# MidcurveLLM Fine-tuning with Gemma

🙌 Welcome to the hands-on tutorial dedicated for building an Fine-tuned model for Geometric Graphs Shape Reduction aka Midcurve.

A bit more info about MidcurveNN: MidcurveNN is a project aimed at solving the challenging problem of finding the midcurve of a 2D closed shape using neural networks. The primary goal is to transform a closed polygon, represented by a set of points or connected lines, into another set of points or connected lines, allowing for the possibility of open or branched polygons in the output.

👉👉 Step-by-step explanation of the solution is available [here TBD]().


## Installations

Let's first install the required libraries:
* HuggingFace Transformers (for the CodeT5 model)
* HuggingFace Datasets (for loading the dataset + preprocessing it)
* PyTorch Lightning (for training)
* Weights and Biases (for logging training metrics).

In [1]:
!pip install -q transformers datasets

In [2]:
!pip install -q pytorch-lightning wandb

-> **Setup Your HuggingFace Token** 🤗

Obtain a [HuggingFace API Token](https://huggingface.co/settings/tokens) and request access to [gemma-7b-it](https://huggingface.co/google/gemma-7b-it) before proceeding. You may need to signup on HuggingFace if you don't aleady have an account: https://huggingface.co/join

In [3]:
import getpass
# import locale; locale.getpreferredencoding = lambda: "utf-8"
import logging
import os
# import torch
import yaml

os.environ["HUGGING_FACE_HUB_TOKEN"] = getpass.getpass("Token:")
assert os.environ["HUGGING_FACE_HUB_TOKEN"]

Token:··········


## Dataset
Data in the form of csv is made avilable at the Github location [here](https://raw.githubusercontent.com/yogeshhk/MidcurveNN/master/src/codeT5/data/all.csv). `wget` it ones from the location given below.

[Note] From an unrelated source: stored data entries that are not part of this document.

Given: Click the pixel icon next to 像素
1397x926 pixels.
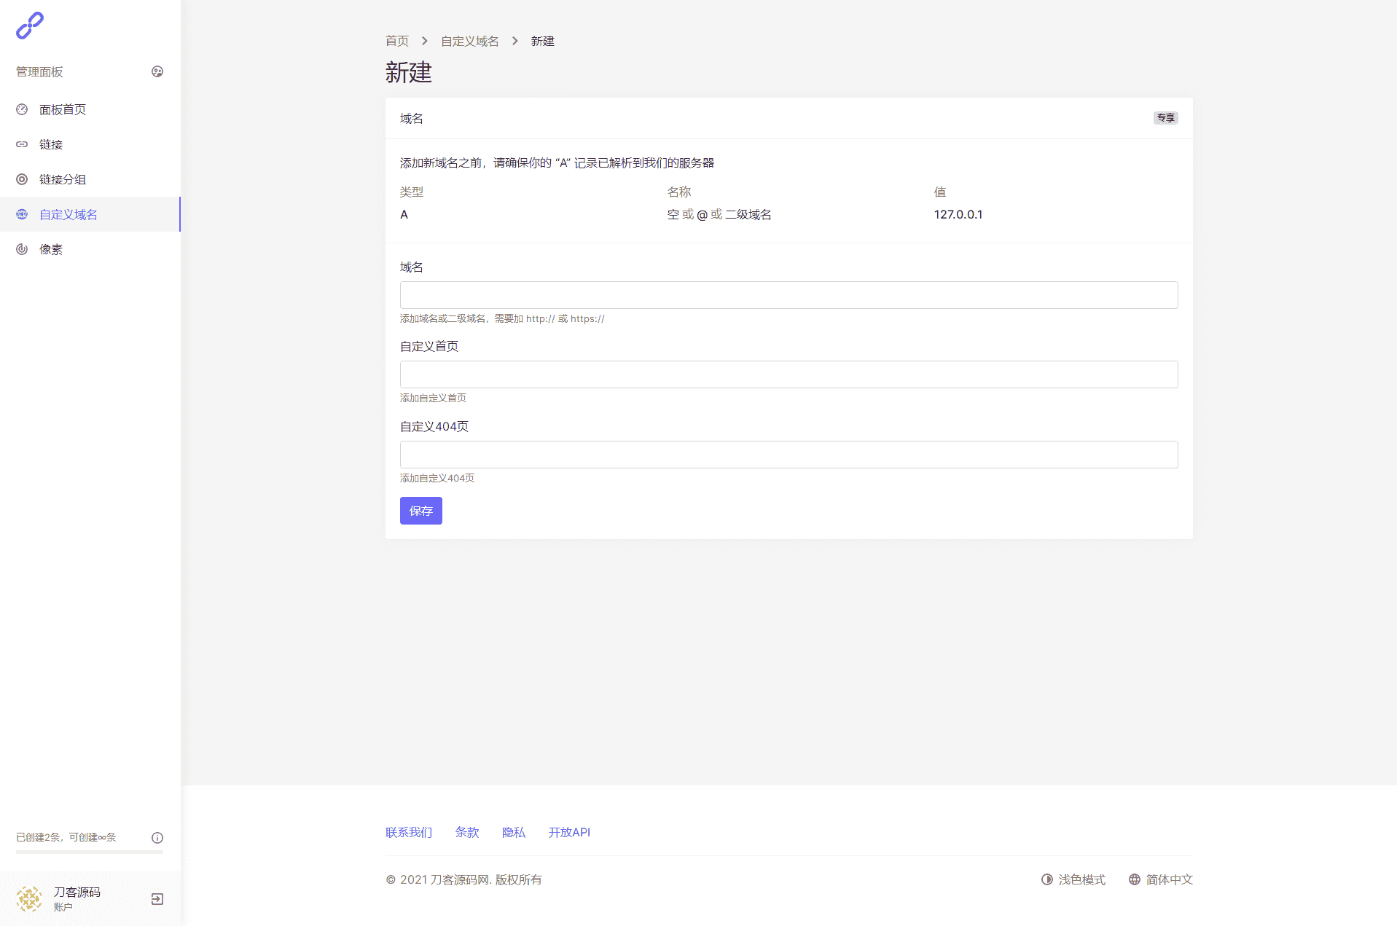Looking at the screenshot, I should (x=22, y=249).
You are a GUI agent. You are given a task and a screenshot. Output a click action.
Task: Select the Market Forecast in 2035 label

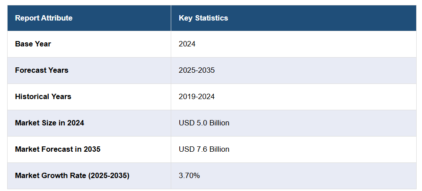58,149
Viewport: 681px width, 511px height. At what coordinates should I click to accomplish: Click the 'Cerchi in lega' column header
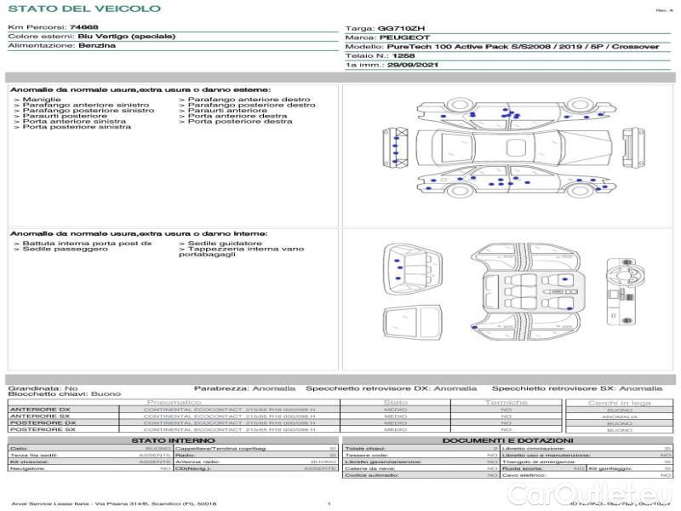click(619, 402)
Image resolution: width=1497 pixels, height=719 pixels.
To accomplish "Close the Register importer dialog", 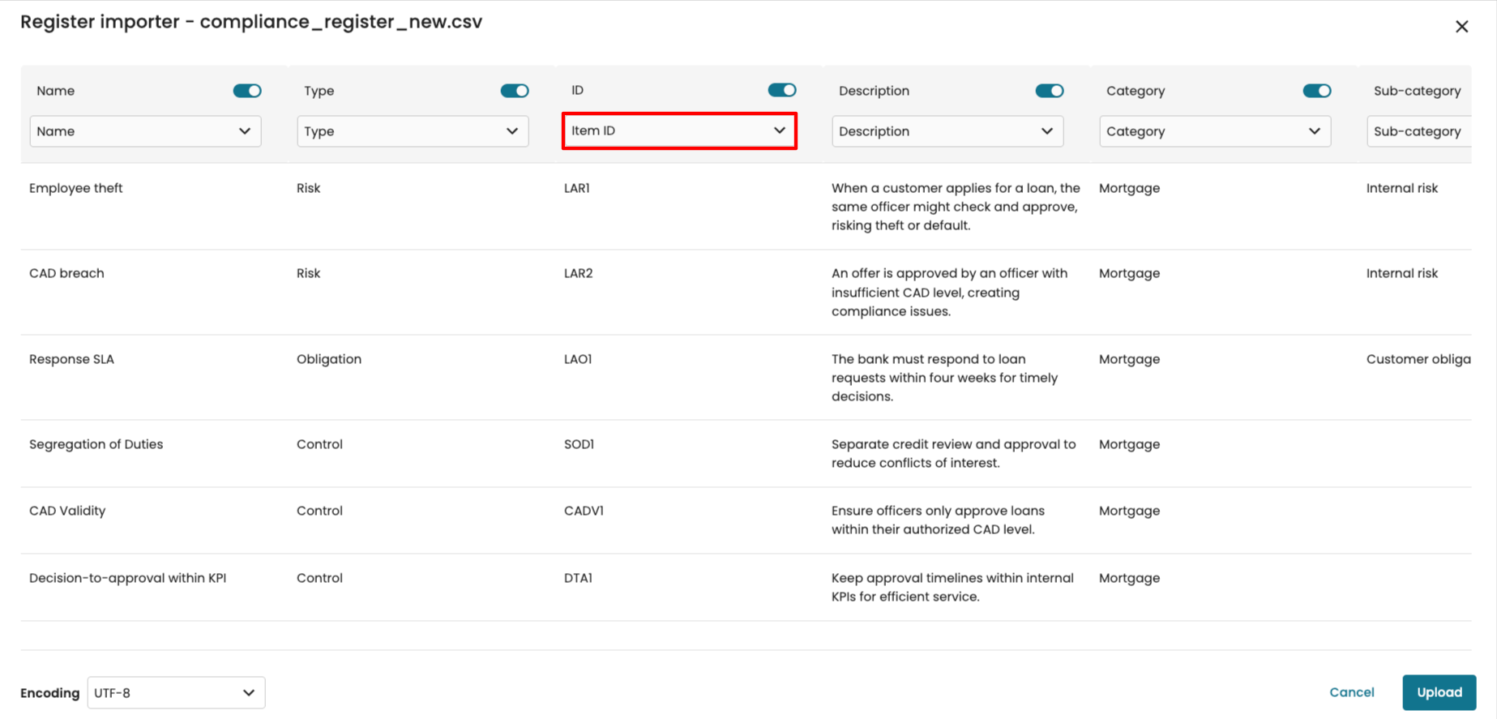I will 1461,27.
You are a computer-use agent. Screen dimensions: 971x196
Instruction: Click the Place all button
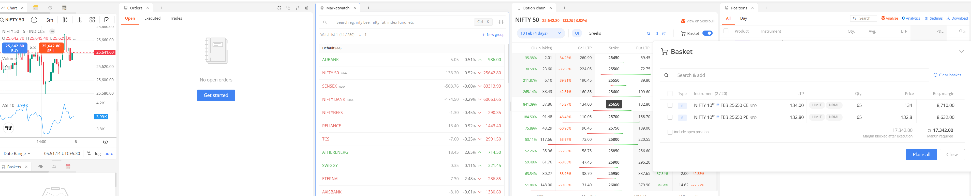pyautogui.click(x=921, y=155)
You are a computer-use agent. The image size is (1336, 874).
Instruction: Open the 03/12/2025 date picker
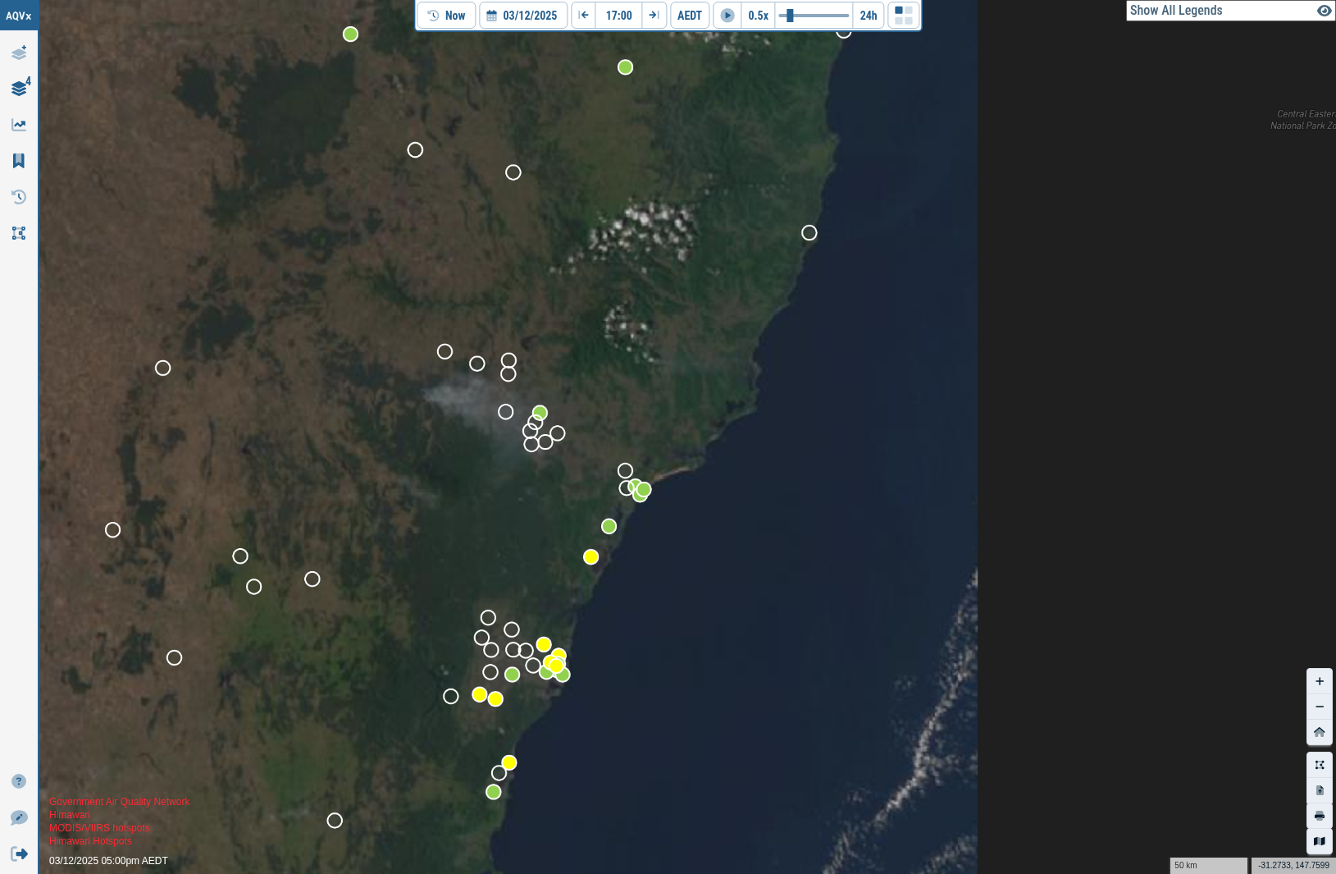(523, 16)
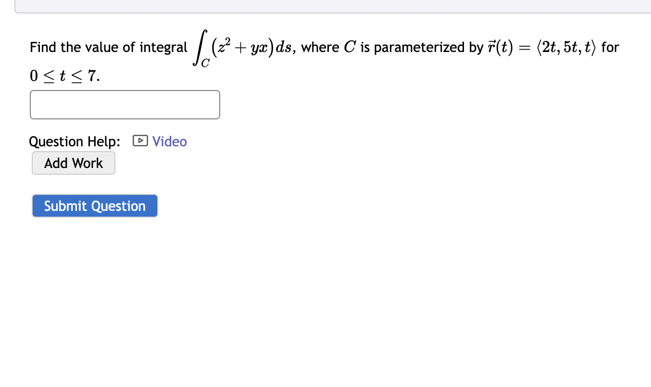Image resolution: width=651 pixels, height=387 pixels.
Task: Click the Question Help label text
Action: pos(74,141)
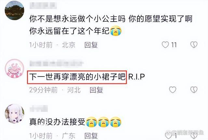The image size is (208, 140).
Task: Dislike the Beijing comment via broken heart
Action: point(194,45)
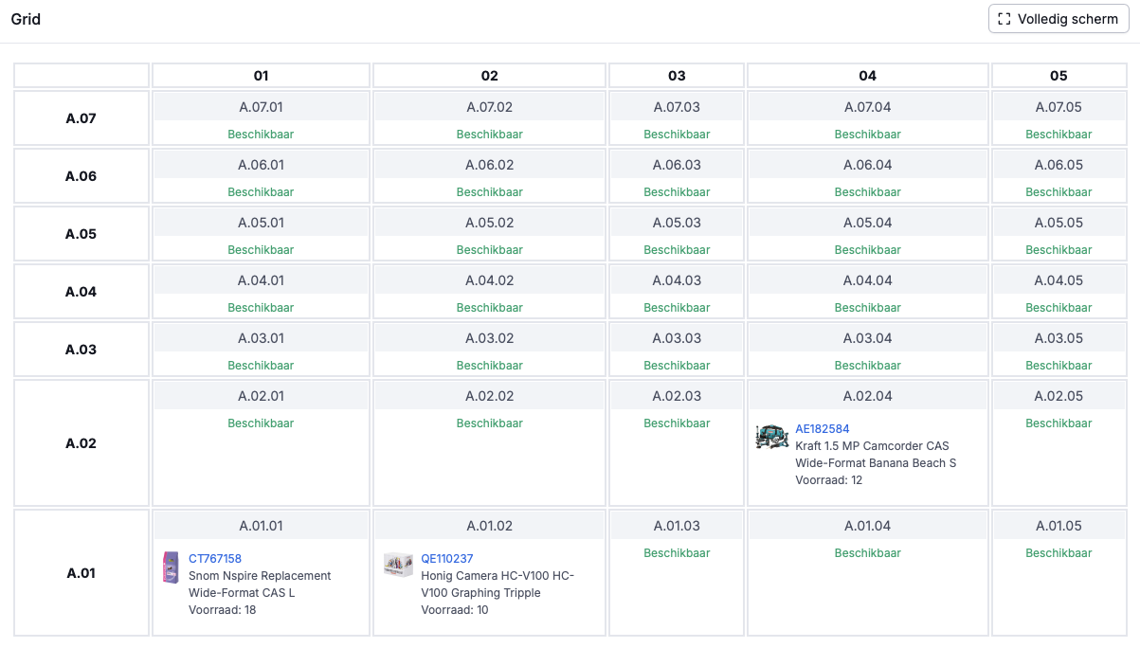Click the Volledig scherm fullscreen button
Viewport: 1140px width, 648px height.
click(x=1058, y=19)
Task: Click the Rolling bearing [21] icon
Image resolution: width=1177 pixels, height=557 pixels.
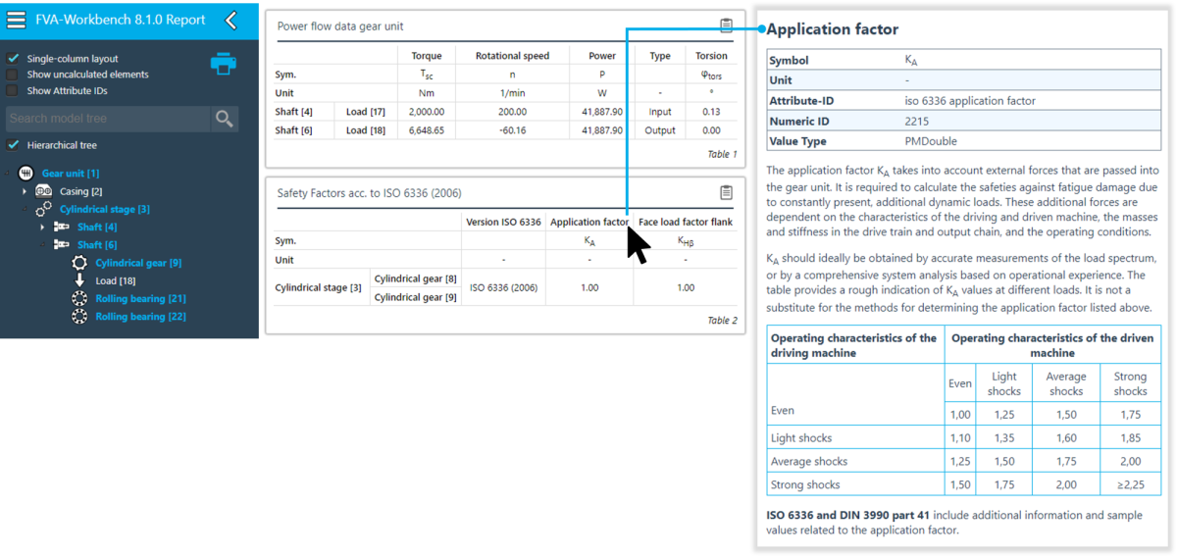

Keep it in `data` folder, then comment this cell for further executions.

## Preprocess data

Here, we load the csv files to create a dataset.

In [4]:
# from google.colab import drive
# drive.mount('/content/drive')

# import os
# os.chdir('/content/drive/MyDrive/ImpDocs/Work/AICoach/Notebooks')

In [5]:
# !rm -rf *

In [6]:
!pip install wget
import wget

# Replace the URL with the raw URL of the file on GitHub
url_midcurve_llm = "https://raw.githubusercontent.com/yogeshhk/MidcurveNN/master/src/codeT5/data/midcurve_llm.csv"
url_midcurve_llm_test = "https://raw.githubusercontent.com/yogeshhk/MidcurveNN/master/src/codeT5/data/midcurve_llm_test.csv"
url_midcurve_llm_train = "https://raw.githubusercontent.com/yogeshhk/MidcurveNN/master/src/codeT5/data/midcurve_llm_train.csv"
url_midcurve_llm_val = "https://raw.githubusercontent.com/yogeshhk/MidcurveNN/master/src/codeT5/data/midcurve_llm_val.csv"

# Download the file
wget.download(url_midcurve_llm, 'midcurve_llm.csv')
wget.download(url_midcurve_llm_test, 'midcurve_llm_test.csv')
wget.download(url_midcurve_llm_train, 'midcurve_llm_train.csv')
wget.download(url_midcurve_llm_val, 'midcurve_llm_val.csv')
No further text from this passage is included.